Problem:
Whenever a line below mentions the word "indicator", that line should be copied.

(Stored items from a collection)
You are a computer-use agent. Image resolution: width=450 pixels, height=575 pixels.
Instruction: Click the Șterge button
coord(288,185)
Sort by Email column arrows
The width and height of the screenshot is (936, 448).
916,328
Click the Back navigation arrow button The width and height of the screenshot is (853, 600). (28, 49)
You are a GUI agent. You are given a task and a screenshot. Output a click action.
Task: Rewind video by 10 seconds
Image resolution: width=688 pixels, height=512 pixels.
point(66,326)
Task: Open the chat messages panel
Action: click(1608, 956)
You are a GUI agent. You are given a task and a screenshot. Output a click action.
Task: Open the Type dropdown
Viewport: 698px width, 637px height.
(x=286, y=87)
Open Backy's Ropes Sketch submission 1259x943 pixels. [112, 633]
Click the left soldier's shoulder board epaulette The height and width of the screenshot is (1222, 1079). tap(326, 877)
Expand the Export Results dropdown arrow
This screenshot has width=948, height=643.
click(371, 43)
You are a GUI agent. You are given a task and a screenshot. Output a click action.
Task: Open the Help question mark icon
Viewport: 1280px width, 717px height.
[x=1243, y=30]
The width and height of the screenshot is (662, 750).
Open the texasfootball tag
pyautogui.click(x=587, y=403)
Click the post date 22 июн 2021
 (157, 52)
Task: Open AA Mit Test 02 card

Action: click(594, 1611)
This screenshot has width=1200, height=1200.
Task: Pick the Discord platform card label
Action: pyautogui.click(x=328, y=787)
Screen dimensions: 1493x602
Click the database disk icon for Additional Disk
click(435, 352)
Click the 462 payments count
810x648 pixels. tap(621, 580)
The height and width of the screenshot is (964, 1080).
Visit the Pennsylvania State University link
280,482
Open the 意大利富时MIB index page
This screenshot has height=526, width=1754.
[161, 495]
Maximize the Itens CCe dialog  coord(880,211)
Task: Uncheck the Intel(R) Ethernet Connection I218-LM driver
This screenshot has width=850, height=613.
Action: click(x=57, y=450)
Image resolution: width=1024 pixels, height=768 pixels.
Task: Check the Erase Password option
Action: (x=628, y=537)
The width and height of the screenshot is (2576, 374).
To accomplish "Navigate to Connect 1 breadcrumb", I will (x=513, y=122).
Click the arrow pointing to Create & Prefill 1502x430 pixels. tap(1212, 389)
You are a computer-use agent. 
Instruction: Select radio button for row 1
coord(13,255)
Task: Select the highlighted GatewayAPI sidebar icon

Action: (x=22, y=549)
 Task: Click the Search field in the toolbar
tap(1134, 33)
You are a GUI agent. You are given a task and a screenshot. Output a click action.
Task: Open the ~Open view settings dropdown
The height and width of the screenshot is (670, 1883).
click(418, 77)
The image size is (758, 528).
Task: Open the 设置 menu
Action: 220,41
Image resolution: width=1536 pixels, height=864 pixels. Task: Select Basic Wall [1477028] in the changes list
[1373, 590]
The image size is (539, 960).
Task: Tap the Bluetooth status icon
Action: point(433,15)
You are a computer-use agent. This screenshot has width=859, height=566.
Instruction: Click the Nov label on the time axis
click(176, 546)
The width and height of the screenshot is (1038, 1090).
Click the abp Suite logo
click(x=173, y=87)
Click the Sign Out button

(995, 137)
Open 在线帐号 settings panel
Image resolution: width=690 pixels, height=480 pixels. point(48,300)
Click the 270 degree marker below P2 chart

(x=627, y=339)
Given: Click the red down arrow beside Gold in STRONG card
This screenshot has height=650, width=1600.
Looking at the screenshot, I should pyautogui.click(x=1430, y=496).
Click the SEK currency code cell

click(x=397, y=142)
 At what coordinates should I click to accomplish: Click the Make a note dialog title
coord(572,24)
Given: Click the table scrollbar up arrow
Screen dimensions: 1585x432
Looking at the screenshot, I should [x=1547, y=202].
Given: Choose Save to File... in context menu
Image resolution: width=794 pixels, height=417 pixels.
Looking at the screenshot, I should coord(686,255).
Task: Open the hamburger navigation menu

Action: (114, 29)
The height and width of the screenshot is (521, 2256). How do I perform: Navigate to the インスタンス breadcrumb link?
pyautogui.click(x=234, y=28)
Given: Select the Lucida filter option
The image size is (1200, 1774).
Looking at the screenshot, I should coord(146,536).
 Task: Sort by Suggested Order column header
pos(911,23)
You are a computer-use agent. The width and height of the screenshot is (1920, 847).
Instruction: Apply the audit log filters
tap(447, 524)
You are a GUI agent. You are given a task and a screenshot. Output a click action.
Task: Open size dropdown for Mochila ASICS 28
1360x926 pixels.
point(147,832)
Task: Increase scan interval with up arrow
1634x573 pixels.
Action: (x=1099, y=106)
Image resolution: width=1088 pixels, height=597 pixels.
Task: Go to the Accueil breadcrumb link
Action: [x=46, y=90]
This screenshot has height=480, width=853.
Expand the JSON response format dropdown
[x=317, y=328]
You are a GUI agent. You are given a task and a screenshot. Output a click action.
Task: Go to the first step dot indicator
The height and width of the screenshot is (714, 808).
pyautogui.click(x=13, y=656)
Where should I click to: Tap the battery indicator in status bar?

Task response:
Task: Go to the first step dot indicator
Where should I click to: Tap the battery indicator in status bar?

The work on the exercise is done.